Observe que, ao saudar sua equipe, há uma forma peculiar em todos eles: um olho no olho, uma batida de mão, uns tapinhas nas costas… Marque sua equipe por detalhes bons ou ruins: o mais comunicativo, o mais concentrado, o desligado, o hands on, o pesquisador ou qualquer outro detalhe.

Feita essa observação, assimile todas elas e cruze com as tarefas que tem a desenvolver no seu projeto. Você verá que há uma grande probabilidade da tarefa ser bem sucedida e de forma mais prazerosa sendo passada a quem tem melhor habilidade para esta execução. Este cruzamento de informações servirá também para escolher o líder do projeto.

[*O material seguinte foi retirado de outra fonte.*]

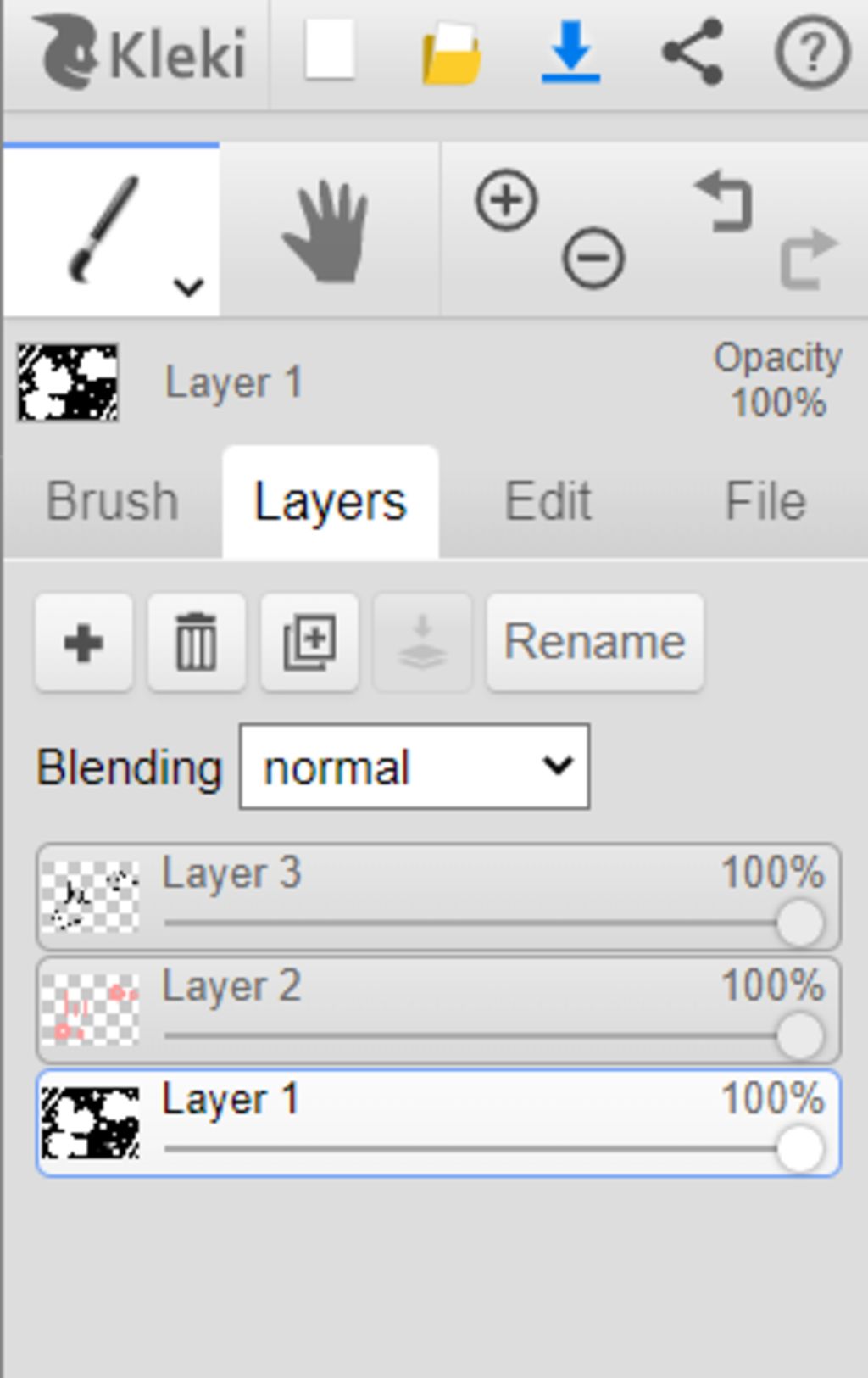Open the Blending mode dropdown

[415, 767]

Líder, esse, que deve variar a cada projeto (salvo se a equipe não tiver essa opção), pois a rotatividade e o ato de arriscar, de forma calculada, são válidos como experiência de resultados e motivação para a equipe.

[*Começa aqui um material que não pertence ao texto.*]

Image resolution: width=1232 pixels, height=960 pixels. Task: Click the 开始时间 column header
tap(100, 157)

Antes de apresentar as tarefas e o líder, fale sobre o projeto de forma macro, o que e a quem vai beneficiar, quais departamentos o projeto apoiará, como é o cenário atual e como ficará. Apresente também a data de entrega desse projeto. Nessa hora, fique atento às reações diversas, tanto físicas quanto comentários. Preste atenção na reação de cada um da equipe. Pode ser que aquele que você escolheu como líder seja o primeiro a franzir a sobrancelha, cruzar os braços ou cochichar algo com o companheiro ao lado. E cabe a você correr o risco de mantê-lo na função ou utilizar uma segunda opção.

Se possível, busque uma pessoa de outro departamento que irá ser beneficiário direto para participar do projeto. O “pensar fora da caixa” muitas vezes auxilia quem está envolvido a “bits e bytes”.

Divididas as tarefas em grupos de ações, defina as datas e peça um status semanal ao líder sobre o andamento das equipes. Em momentos distintos, converse informalmente com os outros participantes para cruzar informações e auxiliar subliminarmente. Acompanhe esporadicamente as reuniões como ouvinte para sentir a participação de todos e como o líder se comporta como mediador nas tarefas e discussões. Repare onde sentam os participantes e perceba que os aliados (ou os que estarão mais entrosados) sentarão lado a lado e geralmente o mediador senta na ponta. A ideia é que sua presença não iniba os participantes e que você possa colher o máximo de informação do projeto, bem como de todos os envolvidos.

Ao falar sobre a apresentação do projeto, informe com antecedência o que deverá ser feito, incluindo como foi o processo e como ficou o produto final. A ideia da apresentação é tomar nota do envolvimento de cada um na execução, bem como o conhecimento do que foi desenvolvido.

Após as apresentações, parabenize a todos e divulgue o resultado final. Não se esqueça de que o reconhecimento faz parte da melhora do ambiente de trabalho e propicia a sensação de dever cumprido!

Enfim, quando o Gestor está apto a fazer determinadas análises sobre o grupo, o resultado de suas escolhas e feedbacks são muito mais enriquecedores e auxiliam na melhoria dos pontos fracos do colaborador. E essa escolha acertada vai ficando mais eficiente e fácil a cada projeto executado.

*Renato Lopes é Gestor da área de TI e acredita que a humanização dessa área é a chave para conquistar equipes de alta performance e auto gerenciáveis. Palestrante e Professor Universitário, Renato busca compartilhar técnicas e soluções para formar times vencedores e entusiastas, buscando a qualidade de vida junto à satisfação do trabalho.